About twenty people were milling about, the event running a little late as well. Some of the usual suspects like Jeremy Lassen and Jacob Weisman were there, but sadly the seats were barely a fifth full. The venue seems designed for dance or music performances, with a large hardwood floor and curtains lining the back wall. Nevertheless it suited our needs well enough and I rather liked it, except some disconcertingly glaring lights hanging from the ceiling. Next time I think I’ll bring a baseball cap. The location is smack dab in the middle of the increasingly interesting stretch of Valencia Street that includes Borderlands and 826 Valencia one block up and is at the heart of LitQuake. In addition there are almost too many good places to eat and drink, including our pit stop for the night, Ramblas.

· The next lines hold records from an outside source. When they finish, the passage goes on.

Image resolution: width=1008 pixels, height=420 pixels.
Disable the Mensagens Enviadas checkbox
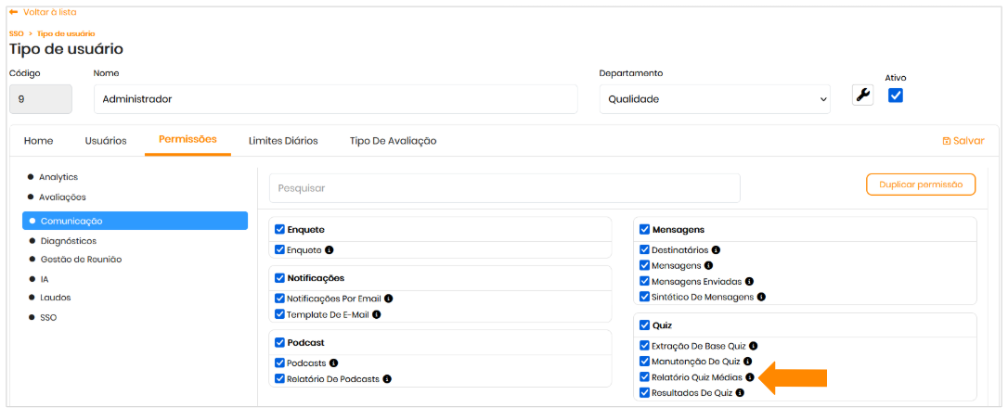click(645, 281)
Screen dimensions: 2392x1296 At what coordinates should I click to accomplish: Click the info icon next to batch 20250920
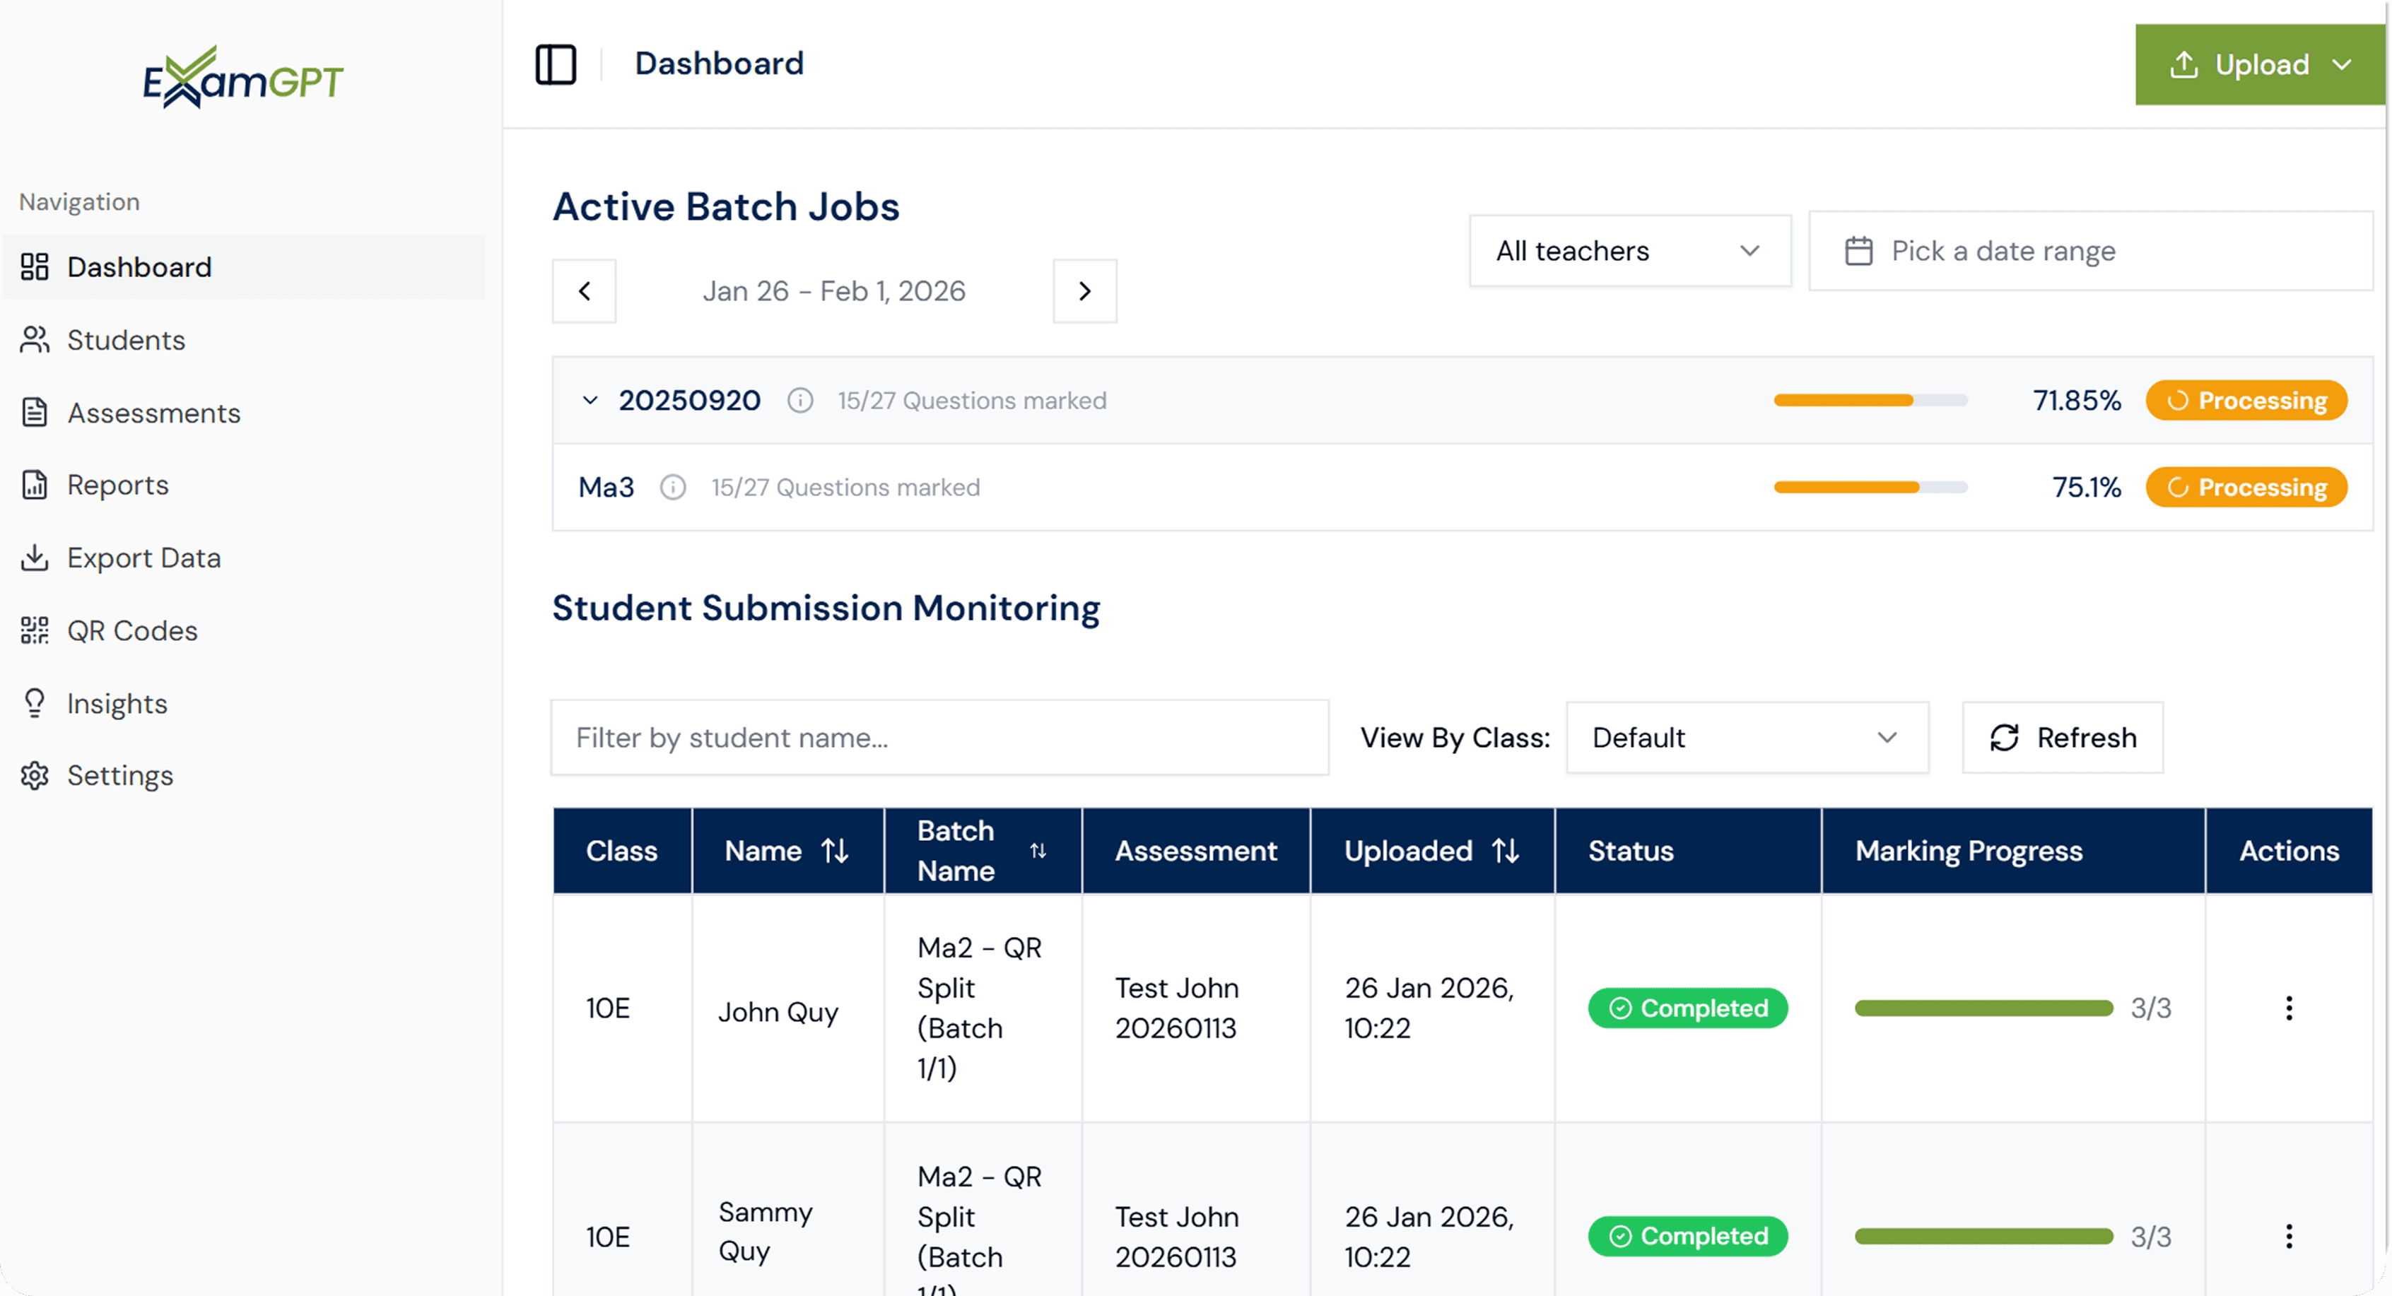(800, 401)
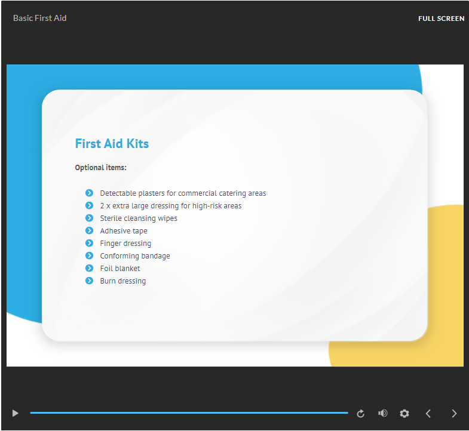Screen dimensions: 469x431
Task: Click the Foil blanket bullet icon
Action: click(x=90, y=268)
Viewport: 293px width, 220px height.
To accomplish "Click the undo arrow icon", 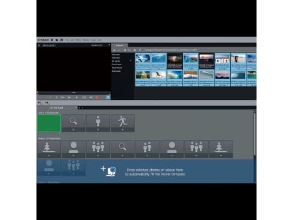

Michael Cadnum started off the evening with a retelling of the Greek myth of Medusa from his new collection “Can’t Catch Me,” published by local small press Tachyon Publications. His roots as a poet shine through in his prose and I was reminded a little of Peter Beagle, who is of course also a local author with books published by Tachyon. Lovely though it was, the story seemed to fall pretty squarely in the Fantasy genre despite being a “reimagining,” so I’ll have to check out the author’s collection to see if some of his other stories fit the bill more closely.
For his own part Blumlein treated us to some excerpts from a decidedly harder to categorize novel “Healer,” published by the much acclaimed new SF imprint Pyr. The book is set in a society divided into humans and “grotesques.” Within the grotesques there is a subcategory of healers who have a specialized organ in their abdomen that can extract illnesses. Miners and gamblers were featured in the excerpts we heard, lending them a frontier flair; whether that is frontier-planet or frontier-Earth (and which Earth) is the question.
Terry Bisson, who of course is a worthy local author himself as well as a teacher at the New College, moderated a question-and-answer session after the readings that was as lively and interesting as any convention panel I’ve been to. Blumlein confessed himself at a loss as to what he was writing (SF/Fantasy/Other) and Cadnum waxed poetic about mythology and writing.
The Q&A started off appropriately with someone saying how Blumlein’s setup description of “a world which humans share with another race called Grotesques” had led him to assume the genre was obvious, to which Bisson of course replied, “Yes, but obviously what?” From there the discussion wandered to theories of writing and elsewhere, at least once careening dangerously close to becoming an iteration on the “what is science fi ction” trope fans love to circle back to whenever allowed. Thankfully, the detour was brief.
I will definitely be picking up “Healer” and if I had the money on me, I would probably have purchased it right there from the table oh-so-thoughtfully set up by Borderlands and manned by the erudite and always charming Jude Feldman.
Next in the series should be on August 8 at 7:00 p.m., with Richard Lupoff and Carter Scholz. However, I can’t find any information on previous or upcoming SF in SF readings on the New College website.